Posted by Ronda Conger on

You may not love football, or any sports at that... but don't let that cloud your judgement about the coaches that run these teams. I mean, how easy could it be to wrangle 60+ men to make history or even miracles? Coaches are some of the greatest leaders. Here's how Dave Ramsey describes football coaches, "they know how to motivate and inspire a large group of people to work together toward the same goal". Can't you apply that to most any position of leadership? To be better managers, bosses, or even better parents we want to inspire people to follow us and believe in our goal rather than force them. Here are some amazing take-a-ways from Dave's blog on '5 Leadership Lessons from Football Coaches':

1. Don’t be afraid of change.

In the early 1970s, after a few mediocre years coaching Alabama, some people wondered if Bear Bryant was finished as a coach. But in 1971, Bryant put in the “wishbone” offense and led the Crimson Tide to eight SEC Championships and three national titles in a decade. Would most of us even know Bear Bryant’s name if he didn’t have the guts to make that change?


2. Teach. Don’t shout.

One of the greatest winners and leaders in NFL history is Vince Lombardi, legendary coach of the Green Bay Packers in the 1960s. Lombardi once said, “They call it coaching, but it is teaching. You do not just tell them [. . .] you show them the reasons.” Compare that approach with the stereotypical loud-mouthed leader who treats his team members like 4-year-olds in a daycare.


3. Prepare.

Tom Landry made the Dallas Cowboys into “America’s Team” during the 1970s. Landry was one of the first NFL coaches to hire a strength and conditioning coach. He was also the first to hire a quality control coach to study game film and look for tendencies in opponents. Now all NFL teams have specialty coaches. Landry famously said, “The will to prepare is more important than the will to succeed.

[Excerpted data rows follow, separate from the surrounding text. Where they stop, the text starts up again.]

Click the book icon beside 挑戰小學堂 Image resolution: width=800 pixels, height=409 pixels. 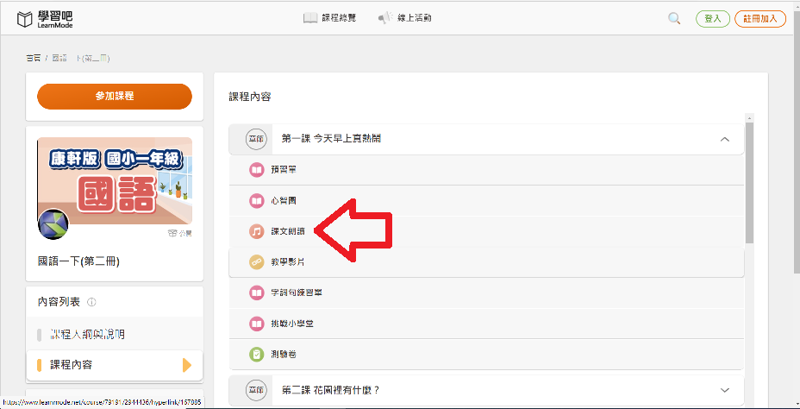256,324
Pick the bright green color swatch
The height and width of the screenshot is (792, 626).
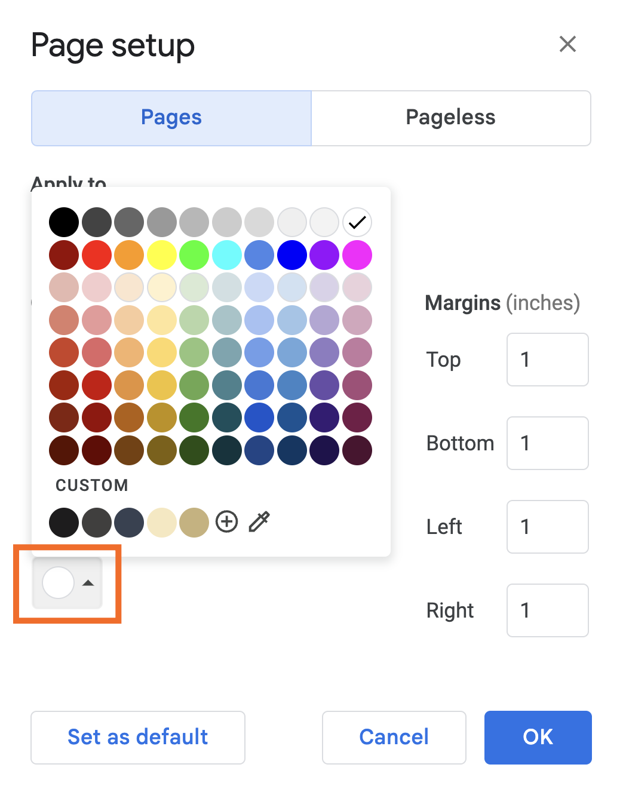coord(194,254)
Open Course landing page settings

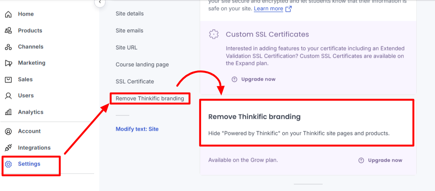142,65
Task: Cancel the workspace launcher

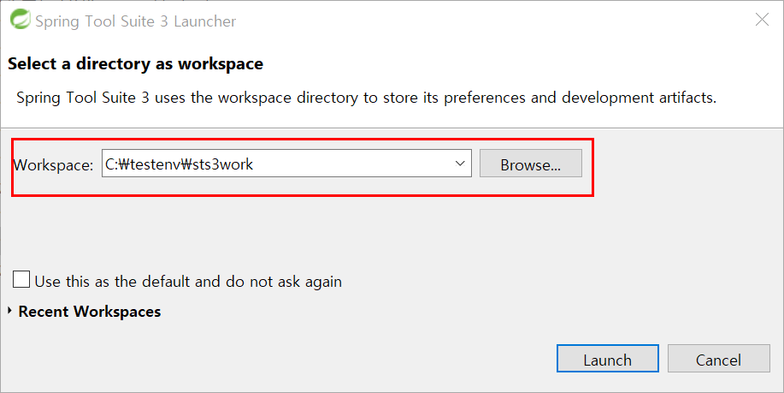Action: tap(718, 359)
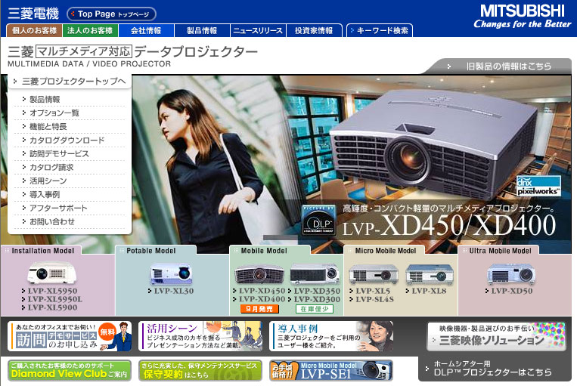Open 訪問デモサービス sidebar link

[59, 154]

4. Put a culture in place.

Whether you’re leading a team or an entire organization, it’s important to emphasize the importance of team culture. When Bill Walsh took over the San Francisco 49ers in 1979, the team was 2–14 during the previous season. Walsh then led the team to three Super Bowl titles during the 1980s. In his book, The Score Takes Care of Itself, he partially credits those victories to the cultural changes he made: “It was a way of doing things, a leadership philosophy, that has as much to do with core values, principles, and ideals as with blocking, tackling, and passing; more to do with the mental than with the physical.”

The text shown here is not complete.